Saying that deterrence theory is the best of the ethical bases for punishment is saying only that it is the least assailable of them all. Data about recidivism weakens the idea of individual deterrence; retribu*840tion is just not an acceptable idea today, and it cannot exist in a system which also pretends to be rehabilitative; prevention is also made unpersuasive by the figures on recidivism and is objectionable as speculative punishment; finally rehabilitation is not a basis for punishment, it is a distinct social response to aberrant behavior.

General deterrence also involves undemonstrable predications about human behavior, but the theory is as hard to disprove as it is to prove — for the same reasons.

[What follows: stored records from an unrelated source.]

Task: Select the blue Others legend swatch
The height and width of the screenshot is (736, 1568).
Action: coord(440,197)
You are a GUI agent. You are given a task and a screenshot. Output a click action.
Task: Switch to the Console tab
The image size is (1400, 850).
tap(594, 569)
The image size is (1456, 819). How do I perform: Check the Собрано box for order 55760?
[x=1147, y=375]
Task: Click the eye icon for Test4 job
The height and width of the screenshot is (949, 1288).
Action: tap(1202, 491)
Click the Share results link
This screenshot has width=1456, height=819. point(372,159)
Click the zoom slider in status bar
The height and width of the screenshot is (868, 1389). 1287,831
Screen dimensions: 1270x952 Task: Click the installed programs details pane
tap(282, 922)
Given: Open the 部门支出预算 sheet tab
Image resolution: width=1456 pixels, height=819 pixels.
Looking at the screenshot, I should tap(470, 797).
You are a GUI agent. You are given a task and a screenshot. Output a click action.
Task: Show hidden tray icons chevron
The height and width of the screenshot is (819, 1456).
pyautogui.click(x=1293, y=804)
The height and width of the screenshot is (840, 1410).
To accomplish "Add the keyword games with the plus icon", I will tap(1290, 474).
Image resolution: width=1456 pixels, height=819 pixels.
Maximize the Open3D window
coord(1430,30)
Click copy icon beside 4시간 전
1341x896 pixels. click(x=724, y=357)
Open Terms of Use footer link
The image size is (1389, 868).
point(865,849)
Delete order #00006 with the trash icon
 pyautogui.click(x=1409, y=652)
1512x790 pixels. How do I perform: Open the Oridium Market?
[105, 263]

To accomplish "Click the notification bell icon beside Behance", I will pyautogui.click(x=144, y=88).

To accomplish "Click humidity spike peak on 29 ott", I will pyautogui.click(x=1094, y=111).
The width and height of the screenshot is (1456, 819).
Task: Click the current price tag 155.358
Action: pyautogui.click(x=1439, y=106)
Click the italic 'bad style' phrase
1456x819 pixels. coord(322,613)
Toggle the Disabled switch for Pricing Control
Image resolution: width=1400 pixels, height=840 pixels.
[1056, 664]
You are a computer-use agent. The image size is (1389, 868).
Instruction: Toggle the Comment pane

It has been said that the total criminal process would be “bankrupt and indefensible” if general deterrence didn’t work. Gaylin, Partial Justice (1974), p. 18. That is patently extreme, involving as it does a near-total rejection of all the other bases which few could do. However, the strength of the theory is in its generality; its foundation is in common sense and there is some evidence to support it. Bailey and Smith, Punishment: Its Severity and Certainty, 63 J. Cr L & Criminology 530, 531 (1974).

This view of deterrence theory as a grundnorm of the criminal law is supported by the ABA Standards Relating to Sentencing Alternatives cited above. The Standards contain a stated preference for the avoidance of “total confinement,” i. e., uninterrupted jail terms, but would allow them on any of three grounds. The one relevant here is that failure to confine “. . . would unduly depreciate the seriousness of the offense. . . . ” Standards, supra, p. 81. The Commentary to that Standard gives two examples of “white collar” crime and a “crime of passion” in which no confinement would appear indicated, if the prisoner were viewed in vacuo. Nevertheless, an opinion is offered that confinement is indicated because of the adverse social consequences of a failure to do so. Id. p. 107.

Thus, there are both negative and positive reasons to reconsider the implications of Mosely. Even though each case may be tested for prejudice, the testing process is lengthy and the determinants of a sound decision are not always available. Egregious error introduced by prosecutorial misconduct can always be reached on general grounds. Other prosecutorial conduct which conforms to community expectations and which is consistent with traditional and current legal theory ought to be tolerated.

. See Frankel, Criminal Sentences: Law Without Order (1972), wherein Judge Frankel says: “Questions as to the purposes of punishment have, naturally, engaged philosophers, and we would do well to consult more the disparate things philosophers have taught.” p. 57.

. The ethical bases for the state’s punitive intrusion upon personal liberty are (1) retributive, (2) general deterrence, (3) specific deterrence, (4) preventive, (5) rehabilitative. ABA Standards Relating to Appellate Review of Sentences, Approved Draft, 1968, p. 126. The choice among these in civil society is for the judge. Coppens, Moral Philosophy (1924), p. 195.

. General deterrence is but a part of the argument for minimum sentences. ABA Standards Relating to Sentencing Alternatives and Procedures, Approved Draft, 1968, p. 146.

. The earliest Order ís in the 1917 Manual.